--- Data section ---

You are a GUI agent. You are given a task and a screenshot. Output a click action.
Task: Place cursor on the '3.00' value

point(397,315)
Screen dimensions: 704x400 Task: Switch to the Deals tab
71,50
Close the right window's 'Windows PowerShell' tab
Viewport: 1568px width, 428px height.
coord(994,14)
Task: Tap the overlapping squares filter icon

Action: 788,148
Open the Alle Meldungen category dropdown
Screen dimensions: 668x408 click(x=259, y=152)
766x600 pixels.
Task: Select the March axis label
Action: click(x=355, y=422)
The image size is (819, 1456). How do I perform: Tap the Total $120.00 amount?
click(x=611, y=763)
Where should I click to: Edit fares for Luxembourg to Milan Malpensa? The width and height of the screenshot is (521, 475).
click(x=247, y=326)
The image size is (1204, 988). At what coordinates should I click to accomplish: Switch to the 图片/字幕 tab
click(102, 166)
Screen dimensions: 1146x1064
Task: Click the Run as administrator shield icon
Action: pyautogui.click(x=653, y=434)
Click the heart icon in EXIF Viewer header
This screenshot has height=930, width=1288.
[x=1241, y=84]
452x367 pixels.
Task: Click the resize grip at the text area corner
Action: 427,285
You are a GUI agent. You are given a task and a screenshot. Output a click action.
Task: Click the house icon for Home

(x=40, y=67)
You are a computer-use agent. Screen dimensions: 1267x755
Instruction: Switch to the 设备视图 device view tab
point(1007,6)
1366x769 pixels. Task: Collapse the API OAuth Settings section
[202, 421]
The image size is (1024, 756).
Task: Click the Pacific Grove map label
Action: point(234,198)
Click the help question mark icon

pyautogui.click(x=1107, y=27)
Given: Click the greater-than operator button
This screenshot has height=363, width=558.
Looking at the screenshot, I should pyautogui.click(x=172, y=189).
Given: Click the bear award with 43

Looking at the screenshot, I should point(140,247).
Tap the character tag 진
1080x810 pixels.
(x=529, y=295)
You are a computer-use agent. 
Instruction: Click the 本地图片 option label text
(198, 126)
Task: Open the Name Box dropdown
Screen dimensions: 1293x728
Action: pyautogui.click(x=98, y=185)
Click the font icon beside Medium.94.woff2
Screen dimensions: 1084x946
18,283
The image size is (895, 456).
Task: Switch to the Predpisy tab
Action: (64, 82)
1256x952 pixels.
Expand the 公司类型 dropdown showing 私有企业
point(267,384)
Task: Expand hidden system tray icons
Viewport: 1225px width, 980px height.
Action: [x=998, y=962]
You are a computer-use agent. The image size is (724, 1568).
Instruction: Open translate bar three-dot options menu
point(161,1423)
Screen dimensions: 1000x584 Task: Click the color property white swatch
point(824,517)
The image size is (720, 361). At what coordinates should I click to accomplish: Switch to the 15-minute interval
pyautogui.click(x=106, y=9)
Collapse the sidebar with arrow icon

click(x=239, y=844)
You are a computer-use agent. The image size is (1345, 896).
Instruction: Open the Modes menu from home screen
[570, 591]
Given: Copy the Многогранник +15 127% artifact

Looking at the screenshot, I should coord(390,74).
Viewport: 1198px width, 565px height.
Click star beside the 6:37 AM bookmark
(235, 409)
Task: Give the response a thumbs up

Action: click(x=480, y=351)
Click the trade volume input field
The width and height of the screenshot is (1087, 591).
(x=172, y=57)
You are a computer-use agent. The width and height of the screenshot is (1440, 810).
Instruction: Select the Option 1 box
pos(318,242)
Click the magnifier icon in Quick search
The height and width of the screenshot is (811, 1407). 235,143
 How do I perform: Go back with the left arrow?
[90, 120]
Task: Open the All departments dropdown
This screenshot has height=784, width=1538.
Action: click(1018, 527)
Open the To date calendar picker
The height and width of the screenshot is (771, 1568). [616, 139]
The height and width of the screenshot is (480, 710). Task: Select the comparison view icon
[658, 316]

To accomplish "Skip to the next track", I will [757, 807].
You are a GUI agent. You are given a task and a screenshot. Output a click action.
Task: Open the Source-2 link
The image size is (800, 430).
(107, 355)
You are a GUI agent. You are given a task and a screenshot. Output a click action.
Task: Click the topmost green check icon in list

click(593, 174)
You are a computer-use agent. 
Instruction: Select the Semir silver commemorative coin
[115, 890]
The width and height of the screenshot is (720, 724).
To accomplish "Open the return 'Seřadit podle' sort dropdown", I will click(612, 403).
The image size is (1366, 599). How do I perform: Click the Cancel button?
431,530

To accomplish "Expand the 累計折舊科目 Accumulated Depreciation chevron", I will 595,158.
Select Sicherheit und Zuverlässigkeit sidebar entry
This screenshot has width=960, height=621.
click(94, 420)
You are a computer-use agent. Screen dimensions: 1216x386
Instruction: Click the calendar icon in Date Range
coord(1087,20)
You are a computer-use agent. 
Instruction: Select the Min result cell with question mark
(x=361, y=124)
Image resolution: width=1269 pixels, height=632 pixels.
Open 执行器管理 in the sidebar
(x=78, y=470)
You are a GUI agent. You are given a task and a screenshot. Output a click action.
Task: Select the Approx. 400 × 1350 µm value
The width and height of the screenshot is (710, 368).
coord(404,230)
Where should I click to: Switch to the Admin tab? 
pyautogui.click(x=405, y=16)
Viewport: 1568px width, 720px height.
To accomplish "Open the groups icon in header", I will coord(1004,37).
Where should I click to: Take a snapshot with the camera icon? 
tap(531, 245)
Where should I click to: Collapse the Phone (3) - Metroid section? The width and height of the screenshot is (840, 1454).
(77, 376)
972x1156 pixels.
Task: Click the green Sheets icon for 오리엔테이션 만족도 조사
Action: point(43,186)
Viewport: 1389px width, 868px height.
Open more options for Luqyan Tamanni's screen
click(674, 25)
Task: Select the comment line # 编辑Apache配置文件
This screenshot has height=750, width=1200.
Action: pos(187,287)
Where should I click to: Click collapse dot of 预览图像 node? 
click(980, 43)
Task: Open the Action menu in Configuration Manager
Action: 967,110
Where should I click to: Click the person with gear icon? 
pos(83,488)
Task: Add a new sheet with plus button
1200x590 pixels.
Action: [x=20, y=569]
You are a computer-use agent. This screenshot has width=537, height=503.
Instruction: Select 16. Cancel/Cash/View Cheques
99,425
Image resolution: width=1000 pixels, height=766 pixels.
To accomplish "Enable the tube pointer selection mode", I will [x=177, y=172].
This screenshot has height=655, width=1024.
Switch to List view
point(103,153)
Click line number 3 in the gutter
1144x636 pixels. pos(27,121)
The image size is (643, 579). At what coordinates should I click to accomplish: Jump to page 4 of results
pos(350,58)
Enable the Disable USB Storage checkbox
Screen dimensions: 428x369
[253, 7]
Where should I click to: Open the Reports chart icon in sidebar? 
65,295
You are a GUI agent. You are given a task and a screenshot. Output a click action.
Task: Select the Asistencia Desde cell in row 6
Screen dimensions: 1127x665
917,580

---

## Problem description:
Within the listing above, find every line containing the string "resolution" and return it.

## Result for this exercise:
Image resolution: width=1269 pixels, height=632 pixels.
Image resolution: width=1000 pixels, height=766 pixels.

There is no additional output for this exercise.